# [STUDY MATERIAL]

----------------------------------------

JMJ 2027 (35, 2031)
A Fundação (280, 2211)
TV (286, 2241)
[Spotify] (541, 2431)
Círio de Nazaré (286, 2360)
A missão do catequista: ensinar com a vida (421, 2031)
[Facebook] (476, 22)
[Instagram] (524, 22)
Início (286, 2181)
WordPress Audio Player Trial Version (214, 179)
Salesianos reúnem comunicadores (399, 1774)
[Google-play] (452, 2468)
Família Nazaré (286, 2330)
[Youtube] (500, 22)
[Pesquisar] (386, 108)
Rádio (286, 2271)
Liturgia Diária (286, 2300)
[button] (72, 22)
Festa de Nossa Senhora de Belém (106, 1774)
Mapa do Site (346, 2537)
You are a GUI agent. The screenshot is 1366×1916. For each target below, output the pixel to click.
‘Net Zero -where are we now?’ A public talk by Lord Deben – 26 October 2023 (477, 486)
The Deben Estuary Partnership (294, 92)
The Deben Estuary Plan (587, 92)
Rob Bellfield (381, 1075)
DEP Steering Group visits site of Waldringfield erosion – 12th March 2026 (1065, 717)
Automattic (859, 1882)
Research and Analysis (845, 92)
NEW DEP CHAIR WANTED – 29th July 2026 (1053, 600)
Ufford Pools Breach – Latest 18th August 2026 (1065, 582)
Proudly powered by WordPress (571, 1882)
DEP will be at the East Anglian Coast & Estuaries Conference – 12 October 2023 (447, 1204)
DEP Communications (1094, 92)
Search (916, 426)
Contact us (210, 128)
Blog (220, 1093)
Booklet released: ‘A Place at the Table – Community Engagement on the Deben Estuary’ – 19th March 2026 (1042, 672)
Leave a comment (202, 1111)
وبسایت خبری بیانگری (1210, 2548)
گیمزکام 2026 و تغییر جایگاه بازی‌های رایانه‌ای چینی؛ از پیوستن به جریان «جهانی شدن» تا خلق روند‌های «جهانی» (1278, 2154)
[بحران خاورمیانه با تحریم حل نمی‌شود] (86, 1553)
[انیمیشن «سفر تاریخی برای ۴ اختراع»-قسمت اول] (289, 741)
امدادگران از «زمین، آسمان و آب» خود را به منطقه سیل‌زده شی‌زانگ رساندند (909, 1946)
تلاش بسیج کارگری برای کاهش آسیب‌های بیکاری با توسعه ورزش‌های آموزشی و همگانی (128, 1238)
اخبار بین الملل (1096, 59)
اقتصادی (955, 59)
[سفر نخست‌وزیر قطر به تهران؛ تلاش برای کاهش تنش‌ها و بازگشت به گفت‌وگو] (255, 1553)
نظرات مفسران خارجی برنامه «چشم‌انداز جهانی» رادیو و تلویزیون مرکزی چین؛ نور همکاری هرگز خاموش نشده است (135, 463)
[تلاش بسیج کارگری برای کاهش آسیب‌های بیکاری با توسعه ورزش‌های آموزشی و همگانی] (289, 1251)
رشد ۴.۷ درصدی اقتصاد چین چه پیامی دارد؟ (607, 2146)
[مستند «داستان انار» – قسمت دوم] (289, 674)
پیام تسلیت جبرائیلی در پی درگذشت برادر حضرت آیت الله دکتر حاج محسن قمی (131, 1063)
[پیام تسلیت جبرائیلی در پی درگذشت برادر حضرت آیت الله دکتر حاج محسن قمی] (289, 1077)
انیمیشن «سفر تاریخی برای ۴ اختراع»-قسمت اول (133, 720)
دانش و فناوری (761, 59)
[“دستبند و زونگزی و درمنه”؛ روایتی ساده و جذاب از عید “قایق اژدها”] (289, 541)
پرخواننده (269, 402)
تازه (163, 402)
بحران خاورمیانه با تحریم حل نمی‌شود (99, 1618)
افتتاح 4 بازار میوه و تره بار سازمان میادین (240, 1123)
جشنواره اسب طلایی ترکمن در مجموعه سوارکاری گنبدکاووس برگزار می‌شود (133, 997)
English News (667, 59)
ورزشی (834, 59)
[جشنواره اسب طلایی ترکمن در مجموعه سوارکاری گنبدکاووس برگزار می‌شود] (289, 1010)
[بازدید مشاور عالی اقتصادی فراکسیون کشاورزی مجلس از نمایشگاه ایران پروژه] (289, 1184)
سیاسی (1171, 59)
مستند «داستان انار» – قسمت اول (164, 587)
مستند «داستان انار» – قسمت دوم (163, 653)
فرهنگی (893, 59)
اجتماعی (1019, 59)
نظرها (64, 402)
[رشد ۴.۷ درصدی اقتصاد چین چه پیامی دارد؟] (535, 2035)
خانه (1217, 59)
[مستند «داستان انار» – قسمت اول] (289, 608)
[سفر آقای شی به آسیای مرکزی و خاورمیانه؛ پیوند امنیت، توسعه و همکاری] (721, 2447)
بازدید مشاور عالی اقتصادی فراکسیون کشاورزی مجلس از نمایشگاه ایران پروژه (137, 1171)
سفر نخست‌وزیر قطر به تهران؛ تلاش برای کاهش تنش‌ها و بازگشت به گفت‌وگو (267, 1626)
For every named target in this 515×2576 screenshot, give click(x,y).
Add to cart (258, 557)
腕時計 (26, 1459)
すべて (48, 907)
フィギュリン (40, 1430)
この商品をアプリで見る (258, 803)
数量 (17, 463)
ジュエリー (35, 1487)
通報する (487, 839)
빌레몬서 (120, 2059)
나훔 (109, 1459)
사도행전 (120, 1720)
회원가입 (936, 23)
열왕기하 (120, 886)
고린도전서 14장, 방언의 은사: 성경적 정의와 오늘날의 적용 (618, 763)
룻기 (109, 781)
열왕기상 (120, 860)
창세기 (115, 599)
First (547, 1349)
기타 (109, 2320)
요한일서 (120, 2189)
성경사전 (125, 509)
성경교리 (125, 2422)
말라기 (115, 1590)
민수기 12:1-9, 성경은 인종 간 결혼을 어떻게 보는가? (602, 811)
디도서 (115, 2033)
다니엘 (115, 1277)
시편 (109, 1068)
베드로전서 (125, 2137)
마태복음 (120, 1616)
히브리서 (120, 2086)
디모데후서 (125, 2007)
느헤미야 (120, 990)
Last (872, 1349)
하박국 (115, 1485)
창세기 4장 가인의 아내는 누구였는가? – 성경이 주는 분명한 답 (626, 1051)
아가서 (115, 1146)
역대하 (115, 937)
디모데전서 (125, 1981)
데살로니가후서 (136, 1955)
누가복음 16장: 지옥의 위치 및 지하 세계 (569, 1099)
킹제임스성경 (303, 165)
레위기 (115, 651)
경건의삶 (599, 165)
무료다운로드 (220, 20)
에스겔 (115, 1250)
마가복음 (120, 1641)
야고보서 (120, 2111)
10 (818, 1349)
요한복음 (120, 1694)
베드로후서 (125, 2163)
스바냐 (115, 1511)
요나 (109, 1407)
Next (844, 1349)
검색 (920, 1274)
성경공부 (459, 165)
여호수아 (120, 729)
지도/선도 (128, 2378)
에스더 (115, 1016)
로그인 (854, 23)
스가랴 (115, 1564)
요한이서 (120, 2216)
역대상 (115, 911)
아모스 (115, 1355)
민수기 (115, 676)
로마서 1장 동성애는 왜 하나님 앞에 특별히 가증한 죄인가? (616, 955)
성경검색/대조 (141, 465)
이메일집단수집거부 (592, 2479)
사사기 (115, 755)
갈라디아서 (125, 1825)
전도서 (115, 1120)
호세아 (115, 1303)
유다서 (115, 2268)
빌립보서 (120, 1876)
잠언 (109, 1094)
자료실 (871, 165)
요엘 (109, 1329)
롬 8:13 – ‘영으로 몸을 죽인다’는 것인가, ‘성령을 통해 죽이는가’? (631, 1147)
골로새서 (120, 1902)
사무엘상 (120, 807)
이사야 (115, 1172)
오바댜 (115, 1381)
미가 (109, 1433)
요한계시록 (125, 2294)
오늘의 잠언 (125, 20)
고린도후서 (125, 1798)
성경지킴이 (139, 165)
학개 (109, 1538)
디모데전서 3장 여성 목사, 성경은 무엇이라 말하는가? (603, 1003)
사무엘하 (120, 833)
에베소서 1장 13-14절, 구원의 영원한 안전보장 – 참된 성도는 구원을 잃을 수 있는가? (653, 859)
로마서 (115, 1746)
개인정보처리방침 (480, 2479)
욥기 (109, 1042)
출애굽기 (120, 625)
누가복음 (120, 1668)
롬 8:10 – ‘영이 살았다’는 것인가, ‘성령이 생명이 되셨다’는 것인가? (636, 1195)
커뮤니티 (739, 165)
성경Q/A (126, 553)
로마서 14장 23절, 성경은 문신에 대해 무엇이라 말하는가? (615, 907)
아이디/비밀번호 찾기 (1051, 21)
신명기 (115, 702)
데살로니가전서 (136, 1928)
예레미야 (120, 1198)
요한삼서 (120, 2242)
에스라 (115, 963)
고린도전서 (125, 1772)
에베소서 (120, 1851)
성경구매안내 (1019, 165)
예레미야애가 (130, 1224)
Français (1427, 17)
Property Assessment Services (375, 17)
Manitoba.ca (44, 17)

----------------------------------------

# [WHAT THE TASK REQUIRES]
What the answer should hold is an exact copy of each line from the one containing "로마서 (115, 1746)" to the final line of the listing above.

# [RESULT OF THIS TASK]
로마서 (115, 1746)
개인정보처리방침 (480, 2479)
욥기 (109, 1042)
출애굽기 (120, 625)
누가복음 (120, 1668)
롬 8:10 – ‘영이 살았다’는 것인가, ‘성령이 생명이 되셨다’는 것인가? (636, 1195)
커뮤니티 (739, 165)
성경Q/A (126, 553)
로마서 14장 23절, 성경은 문신에 대해 무엇이라 말하는가? (615, 907)
아이디/비밀번호 찾기 (1051, 21)
신명기 (115, 702)
데살로니가전서 (136, 1928)
예레미야 (120, 1198)
요한삼서 (120, 2242)
에스라 (115, 963)
고린도전서 (125, 1772)
에베소서 (120, 1851)
성경구매안내 (1019, 165)
예레미야애가 (130, 1224)
Français (1427, 17)
Property Assessment Services (375, 17)
Manitoba.ca (44, 17)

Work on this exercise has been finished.